Aim: The aim of this study was to investigate whether a functional insertion/deletion polymorphism (rs3783553) located in the 3'-untranslated regions of interleukin-1 A is associated with susceptibility to endometrial cancer (EC) in Chinese Han women.
Methods: A total of 272 patients and 294 age-matched healthy controls were included in the study. The genotype of the rs3783553 polymorphism was determined by polymerase chain reaction polyacrylamide gel electrophoresis.

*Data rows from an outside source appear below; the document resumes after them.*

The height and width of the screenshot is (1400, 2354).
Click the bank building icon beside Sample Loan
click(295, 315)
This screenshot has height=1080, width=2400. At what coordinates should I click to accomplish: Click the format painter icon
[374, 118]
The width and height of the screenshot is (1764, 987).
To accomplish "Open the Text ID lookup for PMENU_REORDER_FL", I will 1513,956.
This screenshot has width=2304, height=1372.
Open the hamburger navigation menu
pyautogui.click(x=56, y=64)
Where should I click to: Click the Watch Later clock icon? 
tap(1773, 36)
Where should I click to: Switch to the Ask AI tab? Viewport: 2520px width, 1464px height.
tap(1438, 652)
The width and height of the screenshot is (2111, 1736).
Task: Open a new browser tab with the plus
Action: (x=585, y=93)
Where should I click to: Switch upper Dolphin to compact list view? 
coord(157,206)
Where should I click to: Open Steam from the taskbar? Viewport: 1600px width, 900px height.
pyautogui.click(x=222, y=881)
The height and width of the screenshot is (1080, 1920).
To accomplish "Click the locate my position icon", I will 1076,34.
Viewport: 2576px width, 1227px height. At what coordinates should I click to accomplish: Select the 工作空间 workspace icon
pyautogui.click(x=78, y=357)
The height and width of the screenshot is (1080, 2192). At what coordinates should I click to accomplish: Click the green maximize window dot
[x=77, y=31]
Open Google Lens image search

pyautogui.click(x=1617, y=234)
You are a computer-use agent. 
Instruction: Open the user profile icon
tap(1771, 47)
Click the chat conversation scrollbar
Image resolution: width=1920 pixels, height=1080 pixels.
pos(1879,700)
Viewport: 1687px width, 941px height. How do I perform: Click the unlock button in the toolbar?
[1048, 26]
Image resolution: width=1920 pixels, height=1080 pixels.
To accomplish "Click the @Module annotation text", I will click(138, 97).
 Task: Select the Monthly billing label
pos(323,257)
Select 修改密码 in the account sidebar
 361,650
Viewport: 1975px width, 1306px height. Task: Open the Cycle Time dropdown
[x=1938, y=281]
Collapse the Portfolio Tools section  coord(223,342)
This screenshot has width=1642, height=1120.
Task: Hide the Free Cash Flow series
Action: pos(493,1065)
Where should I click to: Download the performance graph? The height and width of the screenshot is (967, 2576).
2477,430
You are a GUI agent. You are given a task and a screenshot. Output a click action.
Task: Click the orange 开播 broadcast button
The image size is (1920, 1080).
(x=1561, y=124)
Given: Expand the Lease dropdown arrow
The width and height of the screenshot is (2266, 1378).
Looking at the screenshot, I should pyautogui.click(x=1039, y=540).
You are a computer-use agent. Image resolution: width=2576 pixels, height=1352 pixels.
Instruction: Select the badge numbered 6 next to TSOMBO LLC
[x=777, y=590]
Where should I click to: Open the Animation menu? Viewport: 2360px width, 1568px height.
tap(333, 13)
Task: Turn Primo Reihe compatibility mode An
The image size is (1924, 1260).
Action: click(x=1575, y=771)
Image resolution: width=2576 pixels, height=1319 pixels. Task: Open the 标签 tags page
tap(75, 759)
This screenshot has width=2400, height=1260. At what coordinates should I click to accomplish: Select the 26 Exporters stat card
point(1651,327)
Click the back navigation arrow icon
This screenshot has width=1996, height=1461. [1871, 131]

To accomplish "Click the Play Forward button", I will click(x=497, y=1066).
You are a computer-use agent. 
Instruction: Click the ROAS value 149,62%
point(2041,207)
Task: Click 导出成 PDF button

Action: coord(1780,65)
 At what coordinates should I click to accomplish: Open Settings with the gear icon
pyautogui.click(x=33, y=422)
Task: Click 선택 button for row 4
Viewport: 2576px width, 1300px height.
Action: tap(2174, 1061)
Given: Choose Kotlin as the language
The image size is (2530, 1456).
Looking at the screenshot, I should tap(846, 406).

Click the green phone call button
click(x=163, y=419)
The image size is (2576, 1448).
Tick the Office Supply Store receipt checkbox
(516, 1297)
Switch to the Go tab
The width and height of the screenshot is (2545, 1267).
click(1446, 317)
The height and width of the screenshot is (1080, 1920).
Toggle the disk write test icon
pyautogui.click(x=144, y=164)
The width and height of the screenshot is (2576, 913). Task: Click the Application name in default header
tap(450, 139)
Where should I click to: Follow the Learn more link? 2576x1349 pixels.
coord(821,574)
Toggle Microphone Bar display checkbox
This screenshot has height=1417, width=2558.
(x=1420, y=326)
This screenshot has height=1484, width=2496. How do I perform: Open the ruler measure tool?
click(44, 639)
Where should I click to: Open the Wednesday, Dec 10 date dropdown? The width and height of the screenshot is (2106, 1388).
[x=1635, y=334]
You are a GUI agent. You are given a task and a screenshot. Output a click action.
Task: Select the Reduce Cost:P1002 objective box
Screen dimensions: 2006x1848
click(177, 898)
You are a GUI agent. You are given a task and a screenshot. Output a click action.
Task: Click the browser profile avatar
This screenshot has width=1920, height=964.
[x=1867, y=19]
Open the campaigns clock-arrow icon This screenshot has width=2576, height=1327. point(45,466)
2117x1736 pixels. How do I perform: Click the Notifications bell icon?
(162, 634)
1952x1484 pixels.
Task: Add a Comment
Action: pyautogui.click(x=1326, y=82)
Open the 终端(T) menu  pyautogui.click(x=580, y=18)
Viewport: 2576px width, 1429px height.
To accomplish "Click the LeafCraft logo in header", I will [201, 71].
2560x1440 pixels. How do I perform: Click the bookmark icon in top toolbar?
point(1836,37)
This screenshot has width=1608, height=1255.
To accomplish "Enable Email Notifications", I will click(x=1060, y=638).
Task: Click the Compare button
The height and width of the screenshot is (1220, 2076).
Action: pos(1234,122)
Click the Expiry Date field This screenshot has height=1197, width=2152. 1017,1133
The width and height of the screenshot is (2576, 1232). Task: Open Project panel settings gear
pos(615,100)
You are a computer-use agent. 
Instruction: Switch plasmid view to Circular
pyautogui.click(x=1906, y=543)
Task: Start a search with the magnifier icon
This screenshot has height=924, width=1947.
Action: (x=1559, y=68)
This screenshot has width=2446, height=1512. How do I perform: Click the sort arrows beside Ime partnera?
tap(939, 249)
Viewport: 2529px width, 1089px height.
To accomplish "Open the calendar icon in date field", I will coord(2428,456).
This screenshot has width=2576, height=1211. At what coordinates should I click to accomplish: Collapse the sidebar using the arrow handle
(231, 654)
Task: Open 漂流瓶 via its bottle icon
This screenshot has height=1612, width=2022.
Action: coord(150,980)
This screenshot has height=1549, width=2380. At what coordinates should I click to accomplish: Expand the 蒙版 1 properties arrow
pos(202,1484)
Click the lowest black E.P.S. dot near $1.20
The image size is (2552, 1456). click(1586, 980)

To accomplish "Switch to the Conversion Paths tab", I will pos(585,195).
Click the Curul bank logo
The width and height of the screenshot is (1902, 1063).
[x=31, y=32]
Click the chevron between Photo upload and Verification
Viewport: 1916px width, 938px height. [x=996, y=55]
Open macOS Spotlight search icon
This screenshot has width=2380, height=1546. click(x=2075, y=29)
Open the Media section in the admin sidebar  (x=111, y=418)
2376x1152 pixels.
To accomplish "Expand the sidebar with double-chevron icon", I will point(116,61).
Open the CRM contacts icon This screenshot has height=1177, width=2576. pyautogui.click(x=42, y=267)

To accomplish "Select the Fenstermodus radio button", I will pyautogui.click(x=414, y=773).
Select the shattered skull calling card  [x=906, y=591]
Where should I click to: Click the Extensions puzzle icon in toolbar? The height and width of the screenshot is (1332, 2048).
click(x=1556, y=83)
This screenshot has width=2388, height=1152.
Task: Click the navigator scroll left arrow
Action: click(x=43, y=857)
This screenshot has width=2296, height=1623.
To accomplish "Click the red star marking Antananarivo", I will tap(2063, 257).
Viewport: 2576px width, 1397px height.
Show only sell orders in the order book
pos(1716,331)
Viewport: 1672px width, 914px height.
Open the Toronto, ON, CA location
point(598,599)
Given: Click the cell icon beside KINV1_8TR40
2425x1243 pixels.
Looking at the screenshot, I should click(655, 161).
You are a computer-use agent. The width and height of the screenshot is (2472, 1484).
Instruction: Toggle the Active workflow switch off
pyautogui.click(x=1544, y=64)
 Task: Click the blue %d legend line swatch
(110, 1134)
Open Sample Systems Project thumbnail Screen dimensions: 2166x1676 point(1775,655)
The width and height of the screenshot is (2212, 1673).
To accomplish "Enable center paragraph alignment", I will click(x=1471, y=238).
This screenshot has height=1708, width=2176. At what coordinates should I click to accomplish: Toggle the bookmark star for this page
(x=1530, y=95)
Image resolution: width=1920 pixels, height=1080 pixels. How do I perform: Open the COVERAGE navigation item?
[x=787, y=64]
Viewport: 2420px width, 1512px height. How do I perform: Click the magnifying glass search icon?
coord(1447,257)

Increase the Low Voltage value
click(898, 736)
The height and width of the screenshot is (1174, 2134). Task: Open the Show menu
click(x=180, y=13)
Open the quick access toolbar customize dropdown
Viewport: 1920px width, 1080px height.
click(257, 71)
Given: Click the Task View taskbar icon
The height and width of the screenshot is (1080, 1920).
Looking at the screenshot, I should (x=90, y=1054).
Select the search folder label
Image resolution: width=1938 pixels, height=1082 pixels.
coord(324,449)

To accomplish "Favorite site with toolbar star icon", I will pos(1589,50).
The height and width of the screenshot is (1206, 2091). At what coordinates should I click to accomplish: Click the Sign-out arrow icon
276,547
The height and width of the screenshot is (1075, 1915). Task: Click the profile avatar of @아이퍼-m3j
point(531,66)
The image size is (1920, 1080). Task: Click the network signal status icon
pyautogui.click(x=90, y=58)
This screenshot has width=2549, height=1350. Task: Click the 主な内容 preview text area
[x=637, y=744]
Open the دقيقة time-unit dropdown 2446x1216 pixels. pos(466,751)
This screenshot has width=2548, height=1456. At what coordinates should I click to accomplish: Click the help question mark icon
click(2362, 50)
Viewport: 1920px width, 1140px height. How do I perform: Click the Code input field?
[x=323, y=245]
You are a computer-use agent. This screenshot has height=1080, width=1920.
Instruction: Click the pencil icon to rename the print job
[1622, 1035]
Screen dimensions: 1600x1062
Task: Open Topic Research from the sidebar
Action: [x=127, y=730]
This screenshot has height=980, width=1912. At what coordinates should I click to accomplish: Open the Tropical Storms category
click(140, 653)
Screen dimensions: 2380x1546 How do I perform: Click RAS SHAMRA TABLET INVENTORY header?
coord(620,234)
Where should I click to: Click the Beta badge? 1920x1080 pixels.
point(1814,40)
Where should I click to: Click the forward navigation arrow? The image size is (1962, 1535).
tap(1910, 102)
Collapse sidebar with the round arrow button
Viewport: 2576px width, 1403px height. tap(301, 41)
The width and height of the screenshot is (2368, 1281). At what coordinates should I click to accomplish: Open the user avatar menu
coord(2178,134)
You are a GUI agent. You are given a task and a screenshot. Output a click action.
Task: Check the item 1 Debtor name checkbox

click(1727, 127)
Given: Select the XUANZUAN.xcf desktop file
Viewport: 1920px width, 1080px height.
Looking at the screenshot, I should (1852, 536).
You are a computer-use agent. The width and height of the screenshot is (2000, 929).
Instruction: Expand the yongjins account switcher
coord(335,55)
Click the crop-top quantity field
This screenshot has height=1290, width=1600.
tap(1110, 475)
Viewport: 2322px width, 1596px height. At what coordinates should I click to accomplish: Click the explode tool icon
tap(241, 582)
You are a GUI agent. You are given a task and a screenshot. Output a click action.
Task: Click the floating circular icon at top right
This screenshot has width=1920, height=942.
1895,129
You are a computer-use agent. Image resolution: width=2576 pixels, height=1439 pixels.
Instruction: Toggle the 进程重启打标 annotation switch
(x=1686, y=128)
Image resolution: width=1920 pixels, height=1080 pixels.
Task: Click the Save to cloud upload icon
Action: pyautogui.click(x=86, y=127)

Results: Our results showed that a significantly reduced risk of EC was found to be associated with the II (insertion/insertion) genotype compared with DD (deletion/deletion) only (P = 0.037, odds ratio = 0.56, 95% confidence interval = 0.32-0.97) as well as compared with the DD + DI (deletion/insertion) genotype (P = 0.032, odds ratio = 0.57, 95% confidence interval = 0.34-0.96) in the recessive model. No significant association was detected between certain clinical features of EC patients and genotype of rs3783553.
Conclusions: This study demonstrates that the rs3783553 polymorphism may be involved in susceptibility to EC. The II genotype seems to be a protective factor for EC in Chinese Han women.
Keywords: Chinese Han women; IL1A; endometrial cancer; insertion/deletion; miRNA; polymorphism.
© 2016 Japan Society of Obstetrics and Gynecology.